----- Provided information
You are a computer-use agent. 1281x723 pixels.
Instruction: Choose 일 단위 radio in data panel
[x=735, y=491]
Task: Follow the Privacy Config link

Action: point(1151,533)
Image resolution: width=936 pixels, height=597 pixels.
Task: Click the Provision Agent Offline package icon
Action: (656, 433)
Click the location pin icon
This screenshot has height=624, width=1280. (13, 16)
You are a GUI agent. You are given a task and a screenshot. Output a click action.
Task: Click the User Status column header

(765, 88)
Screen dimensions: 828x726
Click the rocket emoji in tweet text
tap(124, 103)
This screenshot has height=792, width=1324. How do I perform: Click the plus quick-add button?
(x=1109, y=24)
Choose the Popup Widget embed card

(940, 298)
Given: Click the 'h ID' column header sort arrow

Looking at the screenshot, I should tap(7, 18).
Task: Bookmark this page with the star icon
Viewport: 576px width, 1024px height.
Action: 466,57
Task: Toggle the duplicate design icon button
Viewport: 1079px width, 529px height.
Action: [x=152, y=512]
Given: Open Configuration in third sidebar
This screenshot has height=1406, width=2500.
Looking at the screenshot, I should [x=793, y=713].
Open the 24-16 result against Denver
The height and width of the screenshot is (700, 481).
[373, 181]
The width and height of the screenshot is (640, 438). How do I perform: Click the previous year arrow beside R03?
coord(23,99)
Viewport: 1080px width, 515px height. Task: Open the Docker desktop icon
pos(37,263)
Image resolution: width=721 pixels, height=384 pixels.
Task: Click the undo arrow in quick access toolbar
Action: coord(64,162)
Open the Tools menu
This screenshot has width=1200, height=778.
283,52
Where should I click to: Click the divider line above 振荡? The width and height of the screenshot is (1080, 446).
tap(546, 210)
----------
Aim of the task: Beginning at the line that holds "Task: Bookmark this page with the star icon", write out word for word each line through the end of the records.

Solution to this problem:
Task: Bookmark this page with the star icon
Viewport: 576px width, 1024px height.
Action: 466,57
Task: Toggle the duplicate design icon button
Viewport: 1079px width, 529px height.
Action: [x=152, y=512]
Given: Open Configuration in third sidebar
This screenshot has height=1406, width=2500.
Looking at the screenshot, I should [x=793, y=713].
Open the 24-16 result against Denver
The height and width of the screenshot is (700, 481).
[373, 181]
The width and height of the screenshot is (640, 438). How do I perform: Click the previous year arrow beside R03?
coord(23,99)
Viewport: 1080px width, 515px height. Task: Open the Docker desktop icon
pos(37,263)
Image resolution: width=721 pixels, height=384 pixels.
Task: Click the undo arrow in quick access toolbar
Action: coord(64,162)
Open the Tools menu
This screenshot has width=1200, height=778.
283,52
Where should I click to: Click the divider line above 振荡? The width and height of the screenshot is (1080, 446).
tap(546, 210)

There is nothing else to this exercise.